Pierre Grosdidier in Texas Bar Journal: Why Plaintiffs’ Attorneys Should Start Early When Suing Providers of Custom-Designed Industrial Software


A recent Texas appellate decision, Jacobs Field Servs. N.A., Inc. v. Willeford, illustrates the challenges that the state’s certificate of merit statute places on a plaintiff wanting to sue a professional services organization for allegedly defective custom-designed industrial software. Troy Willeford sued a refiner and three Jacobs entities, among others, for injuries he allegedly suffered after responding to an accident. The accident involved heavy equipment normally suspended vertically from a cable under tension. The cable lost tension during operations and severed Willeford’s co-worker’s feet when it suddenly snapped into place.

Willeford alleged that Jacobs negligently configured the programmable logic controllers, or PLCs, that controlled the equipment’s operation. Willeford filed a Chapter 150 certificate of merit with his petition, an affidavit by a qualified third-party professional who “holds the same professional license or registration as the defendant.” The certificate seeks to prevent frivolous suits against professionals by requiring that the affiant “set forth specifically for each theory of recovery … the negligence, if any, or other action, error, or omission of the licensed or registered professional…” The certificate’s author must be “knowledgeable” in the defendant’s practice area.

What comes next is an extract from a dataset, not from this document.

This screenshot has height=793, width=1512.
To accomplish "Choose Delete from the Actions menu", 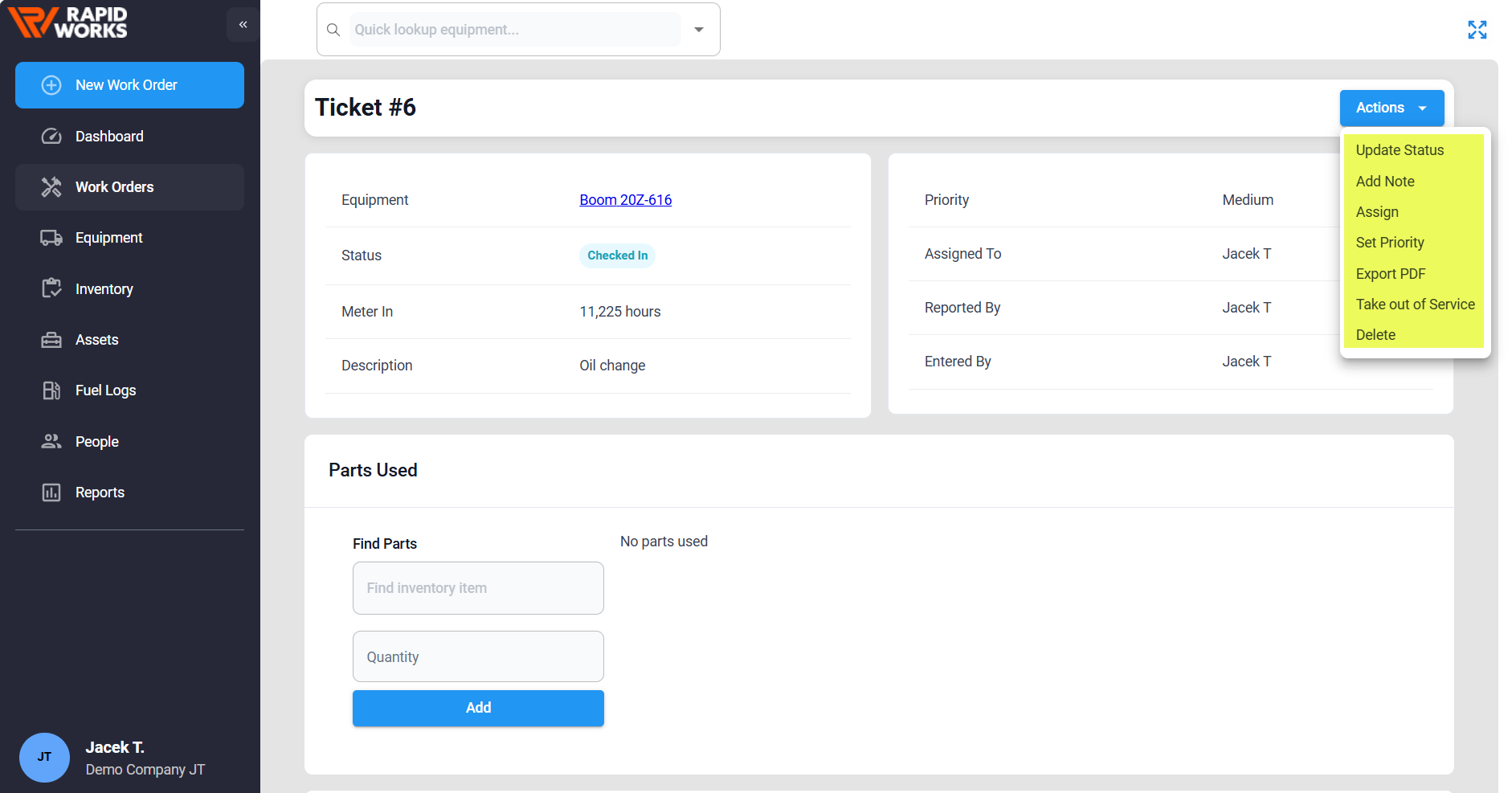I will [1375, 335].
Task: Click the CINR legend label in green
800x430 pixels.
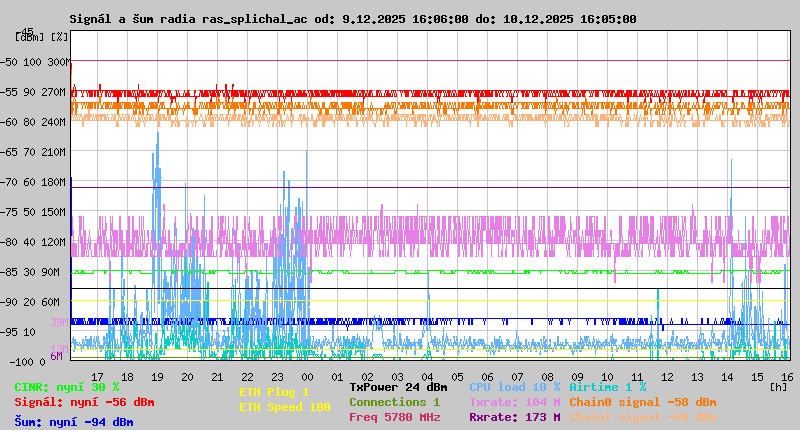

In his petition, Willeford alleged that Jacobs defectively designed, wired, installed, constructed, and programmed the PLCs. The certificate identified various shortcomings in the equipment and the procedures but did not specifically identify how the PLCs were incorrectly programmed. Its author, Gregg Perkin, declared that he was a registered professional mechanical engineer with expertise in process equipment but said nothing about his computer expertise.